MIT researchers have devised an innovative method to enhance the efficiency of processing and delivering hydrophobic drugs, which often pose challenges due to their poor solubility in water. Published in the journal Advanced Healthcare Materials, the approach involves initially processing drugs in a liquid solution instead of a solid form. This streamlining process aims to improve the bioavailability of hydrophobic drugs, addressing a significant hurdle in their oral administration. As up to 90% of pharmaceutical candidates fall into this category, the impact on drug development could be substantial.
The current drug processing pathway involves a series of sequential steps. The MIT team, led by Professor Patrick Doyle and graduate student Lucas Attia, proposes a more efficient approach by combining these steps and leveraging insights from soft matter and self-assembly processes. Hydrogels, sponge-like gel materials capable of retaining water and holding molecules in place, play a crucial role in the new process. This approach contrasts with conventional methods that mechanically grind crystals to improve solubility, a time-consuming and costly process with limited control over particle size distribution.

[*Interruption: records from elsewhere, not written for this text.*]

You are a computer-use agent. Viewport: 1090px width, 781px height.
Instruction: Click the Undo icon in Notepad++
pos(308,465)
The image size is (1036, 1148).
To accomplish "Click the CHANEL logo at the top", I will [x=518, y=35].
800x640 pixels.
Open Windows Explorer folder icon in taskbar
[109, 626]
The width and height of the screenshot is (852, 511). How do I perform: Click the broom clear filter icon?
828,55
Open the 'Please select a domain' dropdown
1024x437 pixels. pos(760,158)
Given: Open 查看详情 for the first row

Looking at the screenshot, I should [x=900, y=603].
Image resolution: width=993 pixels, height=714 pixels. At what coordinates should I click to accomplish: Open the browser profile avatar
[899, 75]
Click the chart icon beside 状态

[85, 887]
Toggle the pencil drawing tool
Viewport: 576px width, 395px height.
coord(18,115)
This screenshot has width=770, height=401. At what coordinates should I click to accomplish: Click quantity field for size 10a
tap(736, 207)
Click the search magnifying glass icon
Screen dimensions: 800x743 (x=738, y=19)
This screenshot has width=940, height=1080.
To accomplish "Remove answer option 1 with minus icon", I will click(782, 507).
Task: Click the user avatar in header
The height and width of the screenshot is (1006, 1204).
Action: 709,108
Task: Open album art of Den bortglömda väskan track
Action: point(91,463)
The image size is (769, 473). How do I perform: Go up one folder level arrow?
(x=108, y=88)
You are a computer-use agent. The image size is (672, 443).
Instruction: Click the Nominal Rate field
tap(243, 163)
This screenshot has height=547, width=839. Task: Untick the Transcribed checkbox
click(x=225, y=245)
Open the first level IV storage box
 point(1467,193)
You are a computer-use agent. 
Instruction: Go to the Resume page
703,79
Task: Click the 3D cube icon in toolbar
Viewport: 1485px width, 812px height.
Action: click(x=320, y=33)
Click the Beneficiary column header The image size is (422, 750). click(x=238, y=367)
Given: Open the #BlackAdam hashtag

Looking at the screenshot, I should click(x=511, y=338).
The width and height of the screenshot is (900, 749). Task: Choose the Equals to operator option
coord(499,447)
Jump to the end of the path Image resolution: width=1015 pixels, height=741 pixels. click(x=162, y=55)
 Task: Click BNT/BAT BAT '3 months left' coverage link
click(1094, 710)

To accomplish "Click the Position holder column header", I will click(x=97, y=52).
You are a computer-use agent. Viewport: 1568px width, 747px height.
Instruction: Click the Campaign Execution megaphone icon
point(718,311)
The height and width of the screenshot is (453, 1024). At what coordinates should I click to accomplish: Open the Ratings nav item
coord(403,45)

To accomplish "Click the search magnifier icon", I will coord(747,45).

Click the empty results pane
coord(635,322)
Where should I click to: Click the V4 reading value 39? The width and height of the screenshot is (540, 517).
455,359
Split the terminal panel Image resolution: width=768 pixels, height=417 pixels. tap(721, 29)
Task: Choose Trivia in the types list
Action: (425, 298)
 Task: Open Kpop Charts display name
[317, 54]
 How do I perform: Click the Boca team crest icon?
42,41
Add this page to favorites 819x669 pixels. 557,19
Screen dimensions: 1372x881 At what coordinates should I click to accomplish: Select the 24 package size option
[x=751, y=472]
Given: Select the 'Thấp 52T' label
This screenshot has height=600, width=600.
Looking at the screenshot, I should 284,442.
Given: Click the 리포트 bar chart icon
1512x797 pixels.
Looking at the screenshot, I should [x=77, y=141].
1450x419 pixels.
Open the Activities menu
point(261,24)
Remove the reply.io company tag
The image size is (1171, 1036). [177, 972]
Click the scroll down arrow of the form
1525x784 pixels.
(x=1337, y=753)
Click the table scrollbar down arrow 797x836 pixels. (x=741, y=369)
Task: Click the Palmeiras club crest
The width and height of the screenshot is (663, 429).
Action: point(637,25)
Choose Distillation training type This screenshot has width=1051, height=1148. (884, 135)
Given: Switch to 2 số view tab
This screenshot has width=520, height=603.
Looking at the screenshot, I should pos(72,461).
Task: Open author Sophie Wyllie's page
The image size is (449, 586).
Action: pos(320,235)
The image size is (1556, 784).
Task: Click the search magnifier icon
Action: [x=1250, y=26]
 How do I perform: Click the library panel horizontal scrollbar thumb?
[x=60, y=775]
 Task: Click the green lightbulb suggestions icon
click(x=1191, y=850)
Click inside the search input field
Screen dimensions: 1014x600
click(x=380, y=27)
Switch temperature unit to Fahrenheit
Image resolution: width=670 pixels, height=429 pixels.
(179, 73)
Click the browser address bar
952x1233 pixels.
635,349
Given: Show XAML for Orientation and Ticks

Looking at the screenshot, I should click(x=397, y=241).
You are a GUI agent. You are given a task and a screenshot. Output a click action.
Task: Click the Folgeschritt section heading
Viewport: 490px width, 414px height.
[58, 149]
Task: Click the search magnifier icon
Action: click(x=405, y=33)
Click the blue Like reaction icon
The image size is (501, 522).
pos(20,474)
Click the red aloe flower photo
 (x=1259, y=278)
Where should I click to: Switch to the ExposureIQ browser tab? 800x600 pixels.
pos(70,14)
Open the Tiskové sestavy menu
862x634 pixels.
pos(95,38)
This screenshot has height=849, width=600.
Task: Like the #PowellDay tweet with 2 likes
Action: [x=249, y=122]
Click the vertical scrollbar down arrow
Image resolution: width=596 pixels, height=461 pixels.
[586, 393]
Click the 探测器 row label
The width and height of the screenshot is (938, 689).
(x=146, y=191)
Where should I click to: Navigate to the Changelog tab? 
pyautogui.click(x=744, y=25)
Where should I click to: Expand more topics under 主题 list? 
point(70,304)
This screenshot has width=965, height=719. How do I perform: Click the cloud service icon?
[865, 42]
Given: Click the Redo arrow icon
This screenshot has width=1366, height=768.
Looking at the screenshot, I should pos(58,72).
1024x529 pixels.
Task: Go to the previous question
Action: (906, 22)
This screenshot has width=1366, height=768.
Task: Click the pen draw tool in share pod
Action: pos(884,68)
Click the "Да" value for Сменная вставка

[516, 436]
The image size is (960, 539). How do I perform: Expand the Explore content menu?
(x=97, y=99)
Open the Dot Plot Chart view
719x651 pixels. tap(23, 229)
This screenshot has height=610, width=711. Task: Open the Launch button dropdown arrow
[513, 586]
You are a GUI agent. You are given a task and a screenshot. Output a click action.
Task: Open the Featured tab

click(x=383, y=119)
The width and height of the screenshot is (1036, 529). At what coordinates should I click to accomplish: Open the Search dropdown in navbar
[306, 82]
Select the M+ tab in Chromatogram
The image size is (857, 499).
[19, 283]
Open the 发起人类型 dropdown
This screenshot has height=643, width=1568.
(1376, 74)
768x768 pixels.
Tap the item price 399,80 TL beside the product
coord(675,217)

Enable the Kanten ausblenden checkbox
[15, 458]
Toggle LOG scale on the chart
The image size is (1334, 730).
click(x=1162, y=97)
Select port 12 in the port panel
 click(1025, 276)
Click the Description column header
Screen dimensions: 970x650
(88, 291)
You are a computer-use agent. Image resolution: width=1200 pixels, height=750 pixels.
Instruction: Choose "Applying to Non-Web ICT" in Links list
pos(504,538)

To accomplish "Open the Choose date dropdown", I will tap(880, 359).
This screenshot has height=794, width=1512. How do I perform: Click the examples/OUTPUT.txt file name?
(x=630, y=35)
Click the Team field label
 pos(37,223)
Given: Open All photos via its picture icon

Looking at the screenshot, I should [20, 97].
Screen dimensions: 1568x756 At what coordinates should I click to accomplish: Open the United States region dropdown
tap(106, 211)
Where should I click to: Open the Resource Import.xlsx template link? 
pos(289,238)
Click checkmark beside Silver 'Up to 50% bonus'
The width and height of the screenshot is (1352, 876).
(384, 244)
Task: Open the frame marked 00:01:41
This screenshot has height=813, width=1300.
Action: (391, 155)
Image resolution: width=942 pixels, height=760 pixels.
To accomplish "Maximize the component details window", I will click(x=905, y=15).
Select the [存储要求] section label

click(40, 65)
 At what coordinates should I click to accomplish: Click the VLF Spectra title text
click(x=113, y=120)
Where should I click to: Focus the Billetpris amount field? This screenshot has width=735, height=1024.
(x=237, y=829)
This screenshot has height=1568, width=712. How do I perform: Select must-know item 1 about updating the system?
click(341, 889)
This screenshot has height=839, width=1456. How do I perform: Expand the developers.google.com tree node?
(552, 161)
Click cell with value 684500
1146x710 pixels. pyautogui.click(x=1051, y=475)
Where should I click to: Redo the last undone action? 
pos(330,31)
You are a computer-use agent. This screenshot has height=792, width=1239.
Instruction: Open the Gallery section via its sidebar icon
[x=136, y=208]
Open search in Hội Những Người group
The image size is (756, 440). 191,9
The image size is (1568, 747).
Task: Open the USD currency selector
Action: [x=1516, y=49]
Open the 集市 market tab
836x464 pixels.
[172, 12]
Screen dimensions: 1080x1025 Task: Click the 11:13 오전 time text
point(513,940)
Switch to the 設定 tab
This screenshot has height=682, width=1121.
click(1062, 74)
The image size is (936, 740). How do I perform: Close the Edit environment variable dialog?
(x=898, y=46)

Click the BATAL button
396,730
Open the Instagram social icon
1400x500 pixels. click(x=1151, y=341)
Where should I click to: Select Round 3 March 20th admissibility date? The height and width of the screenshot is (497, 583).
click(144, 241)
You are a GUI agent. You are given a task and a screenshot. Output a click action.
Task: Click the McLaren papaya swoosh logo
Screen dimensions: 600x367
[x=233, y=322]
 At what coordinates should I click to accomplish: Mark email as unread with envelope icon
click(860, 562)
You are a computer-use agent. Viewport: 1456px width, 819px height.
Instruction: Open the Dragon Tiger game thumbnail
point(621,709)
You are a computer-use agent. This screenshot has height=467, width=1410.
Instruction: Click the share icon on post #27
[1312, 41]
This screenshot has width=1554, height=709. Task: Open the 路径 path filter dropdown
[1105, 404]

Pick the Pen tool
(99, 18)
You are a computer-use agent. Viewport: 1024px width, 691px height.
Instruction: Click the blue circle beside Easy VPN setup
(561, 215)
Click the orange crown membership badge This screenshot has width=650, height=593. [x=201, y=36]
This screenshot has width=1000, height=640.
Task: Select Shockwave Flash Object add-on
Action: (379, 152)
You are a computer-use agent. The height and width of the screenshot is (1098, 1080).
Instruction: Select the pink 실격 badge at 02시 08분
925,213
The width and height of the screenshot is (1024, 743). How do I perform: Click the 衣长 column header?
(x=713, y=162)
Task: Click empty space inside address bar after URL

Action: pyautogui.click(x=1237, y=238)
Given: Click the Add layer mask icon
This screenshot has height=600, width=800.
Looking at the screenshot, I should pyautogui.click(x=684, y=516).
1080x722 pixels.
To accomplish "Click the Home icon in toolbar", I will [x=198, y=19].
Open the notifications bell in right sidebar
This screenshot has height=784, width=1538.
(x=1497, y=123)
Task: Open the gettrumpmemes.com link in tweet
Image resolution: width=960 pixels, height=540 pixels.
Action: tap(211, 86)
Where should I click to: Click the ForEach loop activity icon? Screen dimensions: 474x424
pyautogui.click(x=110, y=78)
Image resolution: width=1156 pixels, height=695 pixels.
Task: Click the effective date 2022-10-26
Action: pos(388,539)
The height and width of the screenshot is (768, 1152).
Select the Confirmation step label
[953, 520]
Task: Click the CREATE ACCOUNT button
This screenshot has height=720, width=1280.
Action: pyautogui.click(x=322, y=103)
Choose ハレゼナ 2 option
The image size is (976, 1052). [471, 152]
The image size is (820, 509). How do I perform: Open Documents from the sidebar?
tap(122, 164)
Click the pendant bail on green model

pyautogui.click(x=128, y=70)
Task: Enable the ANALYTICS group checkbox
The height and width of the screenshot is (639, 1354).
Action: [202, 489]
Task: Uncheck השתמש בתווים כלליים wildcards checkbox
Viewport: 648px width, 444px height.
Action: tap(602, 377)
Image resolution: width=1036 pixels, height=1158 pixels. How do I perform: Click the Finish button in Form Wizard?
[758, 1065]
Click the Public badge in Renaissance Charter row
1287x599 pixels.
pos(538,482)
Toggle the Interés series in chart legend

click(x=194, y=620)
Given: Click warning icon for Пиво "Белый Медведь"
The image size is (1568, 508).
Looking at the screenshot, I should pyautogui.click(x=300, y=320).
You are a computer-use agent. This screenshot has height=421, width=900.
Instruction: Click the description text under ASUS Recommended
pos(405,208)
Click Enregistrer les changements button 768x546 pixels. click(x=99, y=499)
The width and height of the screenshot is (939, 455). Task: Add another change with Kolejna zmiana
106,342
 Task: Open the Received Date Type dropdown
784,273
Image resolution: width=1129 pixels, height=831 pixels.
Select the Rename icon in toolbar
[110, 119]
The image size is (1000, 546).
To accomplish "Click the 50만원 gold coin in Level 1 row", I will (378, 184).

In the novel process, the drug is dissolved in a carrier solution, forming nanodroplets dispersed in a polymer solution (nanoemulsion). This nanoemulsion is then transformed into a hydrogel through a syringe, maintaining the nanodroplets in place as the carrier evaporates. The result is uniform drug nanocrystals with precise control over their size. The hydrogel acts as a safeguard against the merging of droplets, preventing irregularities in particle size.
The process yields a dual-component structure: a core containing active molecules surrounded by a hydrogel shell. This shell, made of hydrogel, enables control over the timing of drug release into the body. The researchers demonstrated precise control over drug release, both in terms of delay and rate. This capability is particularly valuable for drugs targeting specific regions of the digestive system, allowing for controlled release in the lower intestine or colon.
This breakthrough presents a significant advancement, as it represents the first approach capable of forming core-shell composite particles and structuring drugs in distinct polymeric layers in a single processing step. While the researchers anticipate scalability, further testing on a variety of drug molecules is essential. Despite potential scalability challenges, the materials used in the process are recognized as safe for medical use, simplifying the approval process. The researchers are optimistic that this method could be implemented within a few years, offering a promising solution to the challenges posed by hydrophobic drugs in pharmaceutical development.